I don't think its a raw hardware problem, but the tooling around it seems to break more. Like once the model calls a tool I lose all context... its strange.
i have 128gb of vram (framework desktop). watching it process regular prompts on btop suggests I have more than enough resources for a single user..
most of my issues arise when I use coding tools like codename-goose to actually make the model read and write files.
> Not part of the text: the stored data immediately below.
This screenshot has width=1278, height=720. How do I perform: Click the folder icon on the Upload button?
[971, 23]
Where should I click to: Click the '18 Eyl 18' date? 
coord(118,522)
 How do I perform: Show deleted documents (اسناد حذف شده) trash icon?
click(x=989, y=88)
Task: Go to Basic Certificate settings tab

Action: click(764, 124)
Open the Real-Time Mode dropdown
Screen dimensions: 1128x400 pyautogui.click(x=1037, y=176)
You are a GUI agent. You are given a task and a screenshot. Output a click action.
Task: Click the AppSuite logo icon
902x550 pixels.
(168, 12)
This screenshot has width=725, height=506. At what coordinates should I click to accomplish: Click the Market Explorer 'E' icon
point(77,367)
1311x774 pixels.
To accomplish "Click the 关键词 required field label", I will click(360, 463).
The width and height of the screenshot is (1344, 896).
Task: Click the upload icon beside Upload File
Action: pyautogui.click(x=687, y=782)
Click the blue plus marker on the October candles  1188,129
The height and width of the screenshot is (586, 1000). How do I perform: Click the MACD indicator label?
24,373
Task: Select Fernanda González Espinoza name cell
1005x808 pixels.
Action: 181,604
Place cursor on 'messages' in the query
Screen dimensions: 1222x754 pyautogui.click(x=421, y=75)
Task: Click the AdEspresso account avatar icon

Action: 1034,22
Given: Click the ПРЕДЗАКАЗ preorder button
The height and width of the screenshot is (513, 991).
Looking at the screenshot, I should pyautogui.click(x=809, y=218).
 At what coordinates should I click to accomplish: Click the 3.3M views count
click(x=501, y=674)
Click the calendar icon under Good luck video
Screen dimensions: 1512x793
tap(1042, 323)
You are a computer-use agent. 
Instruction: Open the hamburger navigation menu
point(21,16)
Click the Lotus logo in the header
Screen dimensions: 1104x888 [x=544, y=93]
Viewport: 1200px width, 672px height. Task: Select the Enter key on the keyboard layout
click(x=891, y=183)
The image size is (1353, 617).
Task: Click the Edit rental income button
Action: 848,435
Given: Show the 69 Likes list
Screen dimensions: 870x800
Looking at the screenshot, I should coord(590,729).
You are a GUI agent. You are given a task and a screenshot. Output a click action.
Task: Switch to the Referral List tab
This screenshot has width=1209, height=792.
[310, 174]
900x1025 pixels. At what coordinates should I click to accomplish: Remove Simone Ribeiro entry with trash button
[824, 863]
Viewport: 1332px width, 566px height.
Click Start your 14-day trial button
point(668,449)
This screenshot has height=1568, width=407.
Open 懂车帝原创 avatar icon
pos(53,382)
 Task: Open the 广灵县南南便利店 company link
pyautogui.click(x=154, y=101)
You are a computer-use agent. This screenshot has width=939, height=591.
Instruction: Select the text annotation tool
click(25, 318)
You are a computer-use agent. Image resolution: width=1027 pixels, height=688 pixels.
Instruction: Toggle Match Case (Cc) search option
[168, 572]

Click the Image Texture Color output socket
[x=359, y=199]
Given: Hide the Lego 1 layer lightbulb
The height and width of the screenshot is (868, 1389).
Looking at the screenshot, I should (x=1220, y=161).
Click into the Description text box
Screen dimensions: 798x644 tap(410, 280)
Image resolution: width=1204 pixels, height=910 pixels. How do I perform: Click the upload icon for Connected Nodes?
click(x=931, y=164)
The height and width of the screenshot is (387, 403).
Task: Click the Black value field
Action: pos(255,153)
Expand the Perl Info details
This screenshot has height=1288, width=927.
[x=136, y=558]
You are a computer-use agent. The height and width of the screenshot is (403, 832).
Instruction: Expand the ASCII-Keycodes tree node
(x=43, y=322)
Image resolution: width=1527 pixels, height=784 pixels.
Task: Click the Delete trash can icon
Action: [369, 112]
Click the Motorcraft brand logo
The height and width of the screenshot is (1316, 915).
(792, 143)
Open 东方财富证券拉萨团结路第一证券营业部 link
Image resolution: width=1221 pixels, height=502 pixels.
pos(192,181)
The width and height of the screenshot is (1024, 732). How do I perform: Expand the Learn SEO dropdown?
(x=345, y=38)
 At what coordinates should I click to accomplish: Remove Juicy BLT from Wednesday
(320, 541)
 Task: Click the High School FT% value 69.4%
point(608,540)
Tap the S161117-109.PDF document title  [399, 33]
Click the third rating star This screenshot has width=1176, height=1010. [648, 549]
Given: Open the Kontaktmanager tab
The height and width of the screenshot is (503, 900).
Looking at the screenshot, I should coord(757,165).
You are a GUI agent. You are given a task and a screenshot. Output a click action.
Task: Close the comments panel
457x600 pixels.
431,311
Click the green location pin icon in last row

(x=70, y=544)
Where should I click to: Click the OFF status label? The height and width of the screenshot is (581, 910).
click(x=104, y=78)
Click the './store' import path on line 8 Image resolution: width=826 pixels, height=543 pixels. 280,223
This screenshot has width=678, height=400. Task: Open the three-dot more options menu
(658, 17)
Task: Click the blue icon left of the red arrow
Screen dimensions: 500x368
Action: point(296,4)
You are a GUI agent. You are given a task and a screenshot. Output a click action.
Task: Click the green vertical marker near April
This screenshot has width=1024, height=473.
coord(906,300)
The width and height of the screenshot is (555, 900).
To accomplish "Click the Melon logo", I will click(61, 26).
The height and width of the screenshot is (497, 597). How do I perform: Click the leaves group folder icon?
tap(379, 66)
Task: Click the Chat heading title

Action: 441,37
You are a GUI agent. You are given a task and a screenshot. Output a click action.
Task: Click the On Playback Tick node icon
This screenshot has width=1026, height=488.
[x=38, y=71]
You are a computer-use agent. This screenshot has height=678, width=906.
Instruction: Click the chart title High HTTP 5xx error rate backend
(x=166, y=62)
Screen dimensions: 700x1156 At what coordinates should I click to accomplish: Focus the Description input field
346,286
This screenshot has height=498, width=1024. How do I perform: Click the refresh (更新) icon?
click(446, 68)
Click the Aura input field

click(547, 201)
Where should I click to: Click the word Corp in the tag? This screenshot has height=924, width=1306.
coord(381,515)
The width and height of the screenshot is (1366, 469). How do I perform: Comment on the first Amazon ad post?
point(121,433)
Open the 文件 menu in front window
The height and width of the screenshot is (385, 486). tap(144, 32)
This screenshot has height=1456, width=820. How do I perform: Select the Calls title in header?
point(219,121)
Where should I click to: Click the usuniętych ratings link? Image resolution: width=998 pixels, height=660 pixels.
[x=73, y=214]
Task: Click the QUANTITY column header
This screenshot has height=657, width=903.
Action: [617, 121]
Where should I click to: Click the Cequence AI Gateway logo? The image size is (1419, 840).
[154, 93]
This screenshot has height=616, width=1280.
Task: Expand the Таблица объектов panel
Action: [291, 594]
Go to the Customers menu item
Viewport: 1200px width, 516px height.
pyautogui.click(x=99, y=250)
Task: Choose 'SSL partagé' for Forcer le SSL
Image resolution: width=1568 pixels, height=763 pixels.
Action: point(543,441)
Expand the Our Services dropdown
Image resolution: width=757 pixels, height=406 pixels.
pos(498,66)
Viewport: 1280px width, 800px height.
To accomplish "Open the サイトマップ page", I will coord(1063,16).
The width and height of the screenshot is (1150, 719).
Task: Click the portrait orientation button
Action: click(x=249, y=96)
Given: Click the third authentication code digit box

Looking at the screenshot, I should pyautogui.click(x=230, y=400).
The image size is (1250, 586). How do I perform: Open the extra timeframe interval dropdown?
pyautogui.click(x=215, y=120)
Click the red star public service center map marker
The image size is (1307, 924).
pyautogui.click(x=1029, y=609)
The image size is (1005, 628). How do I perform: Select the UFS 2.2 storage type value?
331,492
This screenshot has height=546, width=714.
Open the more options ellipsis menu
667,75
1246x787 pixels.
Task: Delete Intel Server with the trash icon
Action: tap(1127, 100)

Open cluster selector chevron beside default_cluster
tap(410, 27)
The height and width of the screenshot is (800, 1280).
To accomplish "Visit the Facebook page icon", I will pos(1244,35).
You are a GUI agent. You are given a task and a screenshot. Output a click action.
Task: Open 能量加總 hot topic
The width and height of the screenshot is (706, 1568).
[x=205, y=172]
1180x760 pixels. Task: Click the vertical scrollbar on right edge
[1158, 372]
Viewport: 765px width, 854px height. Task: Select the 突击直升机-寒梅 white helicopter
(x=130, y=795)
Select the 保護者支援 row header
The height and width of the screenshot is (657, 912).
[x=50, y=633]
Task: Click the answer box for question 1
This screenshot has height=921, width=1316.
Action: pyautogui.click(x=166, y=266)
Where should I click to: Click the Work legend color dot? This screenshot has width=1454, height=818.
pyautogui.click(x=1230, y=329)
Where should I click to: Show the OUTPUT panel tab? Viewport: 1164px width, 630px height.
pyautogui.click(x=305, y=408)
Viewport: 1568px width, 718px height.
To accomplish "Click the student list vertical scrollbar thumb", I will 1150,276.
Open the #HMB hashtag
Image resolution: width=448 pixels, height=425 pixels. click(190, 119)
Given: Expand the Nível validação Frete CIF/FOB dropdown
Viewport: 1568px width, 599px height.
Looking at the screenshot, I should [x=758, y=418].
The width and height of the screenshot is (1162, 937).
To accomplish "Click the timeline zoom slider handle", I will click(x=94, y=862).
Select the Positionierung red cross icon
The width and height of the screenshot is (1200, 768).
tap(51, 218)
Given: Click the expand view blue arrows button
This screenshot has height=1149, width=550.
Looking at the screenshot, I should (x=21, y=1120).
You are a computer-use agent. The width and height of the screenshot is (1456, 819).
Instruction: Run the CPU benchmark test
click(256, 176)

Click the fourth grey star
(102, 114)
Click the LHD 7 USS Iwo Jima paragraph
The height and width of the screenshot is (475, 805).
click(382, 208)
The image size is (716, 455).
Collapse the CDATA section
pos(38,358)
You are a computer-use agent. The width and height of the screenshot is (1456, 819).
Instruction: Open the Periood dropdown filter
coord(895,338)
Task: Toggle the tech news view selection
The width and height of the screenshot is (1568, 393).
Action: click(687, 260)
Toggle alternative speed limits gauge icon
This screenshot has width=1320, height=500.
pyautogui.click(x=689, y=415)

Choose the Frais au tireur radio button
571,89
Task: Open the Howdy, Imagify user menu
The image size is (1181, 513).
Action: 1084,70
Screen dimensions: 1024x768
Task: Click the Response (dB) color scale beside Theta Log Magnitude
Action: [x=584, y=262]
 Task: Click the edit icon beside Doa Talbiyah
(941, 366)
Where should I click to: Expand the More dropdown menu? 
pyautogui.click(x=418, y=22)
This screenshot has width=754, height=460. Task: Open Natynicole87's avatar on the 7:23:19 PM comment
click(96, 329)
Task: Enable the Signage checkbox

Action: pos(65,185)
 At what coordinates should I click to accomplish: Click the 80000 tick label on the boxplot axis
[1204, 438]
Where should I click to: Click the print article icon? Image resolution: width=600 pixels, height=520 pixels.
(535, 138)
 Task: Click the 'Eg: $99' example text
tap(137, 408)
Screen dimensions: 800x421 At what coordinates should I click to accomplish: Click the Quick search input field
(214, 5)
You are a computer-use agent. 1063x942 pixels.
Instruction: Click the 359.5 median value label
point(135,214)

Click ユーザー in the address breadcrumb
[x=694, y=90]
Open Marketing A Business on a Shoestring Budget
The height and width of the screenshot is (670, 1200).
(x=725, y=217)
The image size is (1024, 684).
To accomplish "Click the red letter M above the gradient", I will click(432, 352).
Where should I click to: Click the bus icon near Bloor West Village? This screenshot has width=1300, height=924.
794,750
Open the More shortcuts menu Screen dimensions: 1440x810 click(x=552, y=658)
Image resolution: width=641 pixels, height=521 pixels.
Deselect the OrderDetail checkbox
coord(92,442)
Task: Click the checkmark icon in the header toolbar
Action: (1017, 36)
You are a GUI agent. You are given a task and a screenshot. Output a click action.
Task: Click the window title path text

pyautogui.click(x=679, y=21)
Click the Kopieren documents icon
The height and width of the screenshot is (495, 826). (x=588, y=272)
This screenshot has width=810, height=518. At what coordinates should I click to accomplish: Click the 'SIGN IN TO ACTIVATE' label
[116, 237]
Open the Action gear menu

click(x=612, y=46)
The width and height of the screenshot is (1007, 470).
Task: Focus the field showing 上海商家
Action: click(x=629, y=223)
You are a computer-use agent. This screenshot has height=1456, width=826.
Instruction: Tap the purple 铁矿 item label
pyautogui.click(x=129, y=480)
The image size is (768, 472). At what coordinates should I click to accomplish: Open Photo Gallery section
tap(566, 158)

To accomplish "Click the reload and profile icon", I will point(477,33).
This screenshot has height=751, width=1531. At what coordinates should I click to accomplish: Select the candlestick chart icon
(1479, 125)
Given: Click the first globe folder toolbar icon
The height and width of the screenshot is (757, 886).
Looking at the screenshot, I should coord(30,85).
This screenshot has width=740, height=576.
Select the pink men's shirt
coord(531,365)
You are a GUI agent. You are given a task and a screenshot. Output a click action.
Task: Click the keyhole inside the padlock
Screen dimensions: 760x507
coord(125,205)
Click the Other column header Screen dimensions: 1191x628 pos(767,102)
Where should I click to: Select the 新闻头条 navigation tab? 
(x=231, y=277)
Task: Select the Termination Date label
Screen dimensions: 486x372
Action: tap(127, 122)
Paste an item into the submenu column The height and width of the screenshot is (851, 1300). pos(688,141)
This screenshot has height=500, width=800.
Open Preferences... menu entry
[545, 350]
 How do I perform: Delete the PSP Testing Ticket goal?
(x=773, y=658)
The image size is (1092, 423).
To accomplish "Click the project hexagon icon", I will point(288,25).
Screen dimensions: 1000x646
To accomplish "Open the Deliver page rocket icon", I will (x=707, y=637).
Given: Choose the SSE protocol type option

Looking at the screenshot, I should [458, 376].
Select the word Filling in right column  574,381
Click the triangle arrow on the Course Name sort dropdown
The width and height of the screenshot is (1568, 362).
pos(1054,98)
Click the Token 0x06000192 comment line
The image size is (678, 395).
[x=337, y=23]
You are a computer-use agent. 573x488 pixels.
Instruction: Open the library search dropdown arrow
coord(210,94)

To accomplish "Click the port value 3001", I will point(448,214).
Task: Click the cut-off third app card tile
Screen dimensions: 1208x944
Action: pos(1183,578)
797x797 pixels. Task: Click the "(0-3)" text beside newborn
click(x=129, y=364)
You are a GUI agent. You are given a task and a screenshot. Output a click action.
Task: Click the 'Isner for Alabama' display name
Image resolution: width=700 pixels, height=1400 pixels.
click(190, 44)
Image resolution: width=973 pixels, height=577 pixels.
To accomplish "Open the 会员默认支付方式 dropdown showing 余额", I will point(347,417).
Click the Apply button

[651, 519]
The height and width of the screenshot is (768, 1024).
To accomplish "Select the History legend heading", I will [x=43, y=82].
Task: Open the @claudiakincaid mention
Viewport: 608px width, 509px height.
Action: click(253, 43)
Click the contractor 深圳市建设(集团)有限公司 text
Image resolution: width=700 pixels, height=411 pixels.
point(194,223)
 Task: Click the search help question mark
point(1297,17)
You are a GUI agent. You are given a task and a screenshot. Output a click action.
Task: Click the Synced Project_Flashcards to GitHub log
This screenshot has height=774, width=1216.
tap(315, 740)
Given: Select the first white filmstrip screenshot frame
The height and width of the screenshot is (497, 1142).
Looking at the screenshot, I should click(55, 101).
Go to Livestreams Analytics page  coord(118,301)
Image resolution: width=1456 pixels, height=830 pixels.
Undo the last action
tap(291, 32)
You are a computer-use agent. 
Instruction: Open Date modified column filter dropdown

It seems to lose its train of thought whenever it tries to use a tool and starts over.
well, that's pretty awesome to confirm. most likely the cause is the model you used doesn't understand tools and the agent wipes the chat log in some kind of defensive response to tool failure.
try some other models, in LM-studio the ones with a green hammer icon are what you should be using. ideally with the reasoning icon as well (i forget what that is). coding agents need tools and reasoning to function.
Ahhhh that explains everything. You don’t have a discrete graphics card. Your computer uses an integrated GPU on the APU.
Having 128gb of actual VRAM would be extraordinary. An RTX 5090 has 32gb of VRAM. An H200 ($40k AI GPU) has 141gb..
Your computer uses unified memory. So it uses regular RAM (LPDDR5x I assume) as VRAM.
This is extremely efficient and improves capability, but it’s slow compared to using a dedicated graphics card — 2 to 4 times as slow. LPDDR5x is up to four times slower than GDDR7. It is up to two times slower than GDDR6. You should still be able to run at usable speeds around reading speed (slow reading speed in some cases).
I expect 8-20 tokens per second when I’m using RAM and 30-80 tokens per second in VRAM (I have DDR5 RAM and GDDR6 VRAM). 10tps is like reading speed and 80 is like paragraphs appearing speed. I haven’t tried running a fast model like gemma3:4b on CPU/RAM. You might be able to go faster than I go on CPU considering that’s what yours is built for. For reference I have a Ryzen 7 7700x.
I’m not sure about the tooling and context thing.
I might have misunderstood. Not sure where I got that your models were going slow.
Extending functionality is indeed confusing.
My mistake for not communicating that
i looked into this as well but have not found a good solution yet.
a model like kimi k2 surely should have enough punch but requires quite a punch in terms of hardware.